Старший сын его, семилетний Федюшка, смотрел в такие минуты на отца с ужасом и, ощущая бессильность свою, сжимал до ломоты зубы, чтоб не разрыдаться в голос.
В иную же пору хворь отпускала, и отец поворачивал к Федюшке посветлевшее лицо и хитро подмигивал.
— Ничего, Федор Григорьич, ничего. Мы еще с тобой поживем. Еще не всю рыбку в Волге изловили, порыбалим ужо… Только матери лишнего не болтай, пущай мальцом занимается.
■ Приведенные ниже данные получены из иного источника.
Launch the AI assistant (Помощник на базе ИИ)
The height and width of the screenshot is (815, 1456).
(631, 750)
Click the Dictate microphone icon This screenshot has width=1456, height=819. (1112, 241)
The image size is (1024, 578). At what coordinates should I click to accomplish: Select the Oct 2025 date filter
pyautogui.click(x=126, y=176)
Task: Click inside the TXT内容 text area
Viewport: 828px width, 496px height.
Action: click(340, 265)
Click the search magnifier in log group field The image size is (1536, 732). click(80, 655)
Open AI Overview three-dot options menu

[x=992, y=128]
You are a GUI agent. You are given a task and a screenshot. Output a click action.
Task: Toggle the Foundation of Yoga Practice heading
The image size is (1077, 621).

В семье Волковых, кроме братанов мал мала меньше Федора, Алексея, Гаврилы да Ивана, появился на Фоминой неделе на свет божий еще один, которого нарекли в честь отца тоже Григорием. Двух месяцев не исполнилось малому, и очень уж опасался купец, чтоб беспамятством своим, а то и смертью не напугать Матрену Яковлевну. Потому и отослал ее подальше от себя, а за досмотром Федюшку просил оставить. К тому же старшой — грамотей, а уж очень любил Григорий Иванович слушать, как ладно, неторопливо, по-волжски напевно читает сын слова, будто нижет на гладкую шелковую нитку матовый жемчуг. Сам-то хоть и прожил жизнь в купеческом сословии, грамоту за недосугом так и не одолел. Федюшку же с Алешкой за немалую мзду грамоте обучил дьячок местного прихода.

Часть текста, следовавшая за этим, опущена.